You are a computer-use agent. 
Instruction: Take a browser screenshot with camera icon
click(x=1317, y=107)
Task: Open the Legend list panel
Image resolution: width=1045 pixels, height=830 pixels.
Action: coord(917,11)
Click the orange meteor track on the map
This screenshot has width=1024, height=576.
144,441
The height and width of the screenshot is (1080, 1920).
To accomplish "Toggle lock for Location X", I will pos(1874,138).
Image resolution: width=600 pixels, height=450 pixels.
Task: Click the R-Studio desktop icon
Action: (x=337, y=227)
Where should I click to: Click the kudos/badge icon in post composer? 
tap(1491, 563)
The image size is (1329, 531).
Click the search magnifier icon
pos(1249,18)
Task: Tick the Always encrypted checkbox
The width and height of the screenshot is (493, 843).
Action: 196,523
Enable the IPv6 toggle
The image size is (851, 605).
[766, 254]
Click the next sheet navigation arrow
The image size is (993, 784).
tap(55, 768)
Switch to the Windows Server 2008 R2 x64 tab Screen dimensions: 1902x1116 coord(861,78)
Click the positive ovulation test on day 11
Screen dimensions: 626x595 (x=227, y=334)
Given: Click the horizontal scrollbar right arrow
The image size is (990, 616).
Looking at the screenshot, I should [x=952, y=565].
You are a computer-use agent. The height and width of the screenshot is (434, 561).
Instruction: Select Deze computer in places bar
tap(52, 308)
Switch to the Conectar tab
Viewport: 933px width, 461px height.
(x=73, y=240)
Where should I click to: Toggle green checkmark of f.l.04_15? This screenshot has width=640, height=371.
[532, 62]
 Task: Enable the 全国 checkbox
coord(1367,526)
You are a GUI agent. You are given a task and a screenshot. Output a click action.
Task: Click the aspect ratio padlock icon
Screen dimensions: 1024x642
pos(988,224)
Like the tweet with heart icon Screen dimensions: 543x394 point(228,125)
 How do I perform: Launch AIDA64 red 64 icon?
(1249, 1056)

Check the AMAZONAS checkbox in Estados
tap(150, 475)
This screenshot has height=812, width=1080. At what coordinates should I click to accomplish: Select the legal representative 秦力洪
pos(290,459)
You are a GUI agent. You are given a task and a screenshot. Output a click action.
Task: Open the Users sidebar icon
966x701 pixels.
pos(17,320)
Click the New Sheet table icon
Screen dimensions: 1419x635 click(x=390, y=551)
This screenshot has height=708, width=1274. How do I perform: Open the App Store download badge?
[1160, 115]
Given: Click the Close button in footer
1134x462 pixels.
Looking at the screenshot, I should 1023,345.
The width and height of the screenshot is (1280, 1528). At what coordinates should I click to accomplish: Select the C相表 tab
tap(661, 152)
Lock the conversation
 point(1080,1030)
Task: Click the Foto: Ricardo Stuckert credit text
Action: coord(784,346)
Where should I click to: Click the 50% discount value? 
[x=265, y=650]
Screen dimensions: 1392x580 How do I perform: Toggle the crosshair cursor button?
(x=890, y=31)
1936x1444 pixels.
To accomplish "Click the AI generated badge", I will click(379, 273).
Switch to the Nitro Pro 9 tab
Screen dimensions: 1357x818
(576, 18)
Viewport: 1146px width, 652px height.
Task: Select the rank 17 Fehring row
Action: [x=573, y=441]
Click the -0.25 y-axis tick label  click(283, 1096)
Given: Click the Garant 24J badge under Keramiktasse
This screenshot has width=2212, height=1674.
#####
▶ _Exercice_: Réécrivez le listing à partir de la ligne contenant « 1936x1444 pixels. » jusqu'à sa fin incluse, en remplaçant « Nitro Pro 9 » par « Nitro Pro 10 » et en laissant tout le reste inchangé.

▶ _Sortie correcte_:
1936x1444 pixels.
To accomplish "Click the AI generated badge", I will click(379, 273).
Switch to the Nitro Pro 10 tab
Screen dimensions: 1357x818
(576, 18)
Viewport: 1146px width, 652px height.
Task: Select the rank 17 Fehring row
Action: [x=573, y=441]
Click the -0.25 y-axis tick label  click(283, 1096)
Given: Click the Garant 24J badge under Keramiktasse
This screenshot has width=2212, height=1674.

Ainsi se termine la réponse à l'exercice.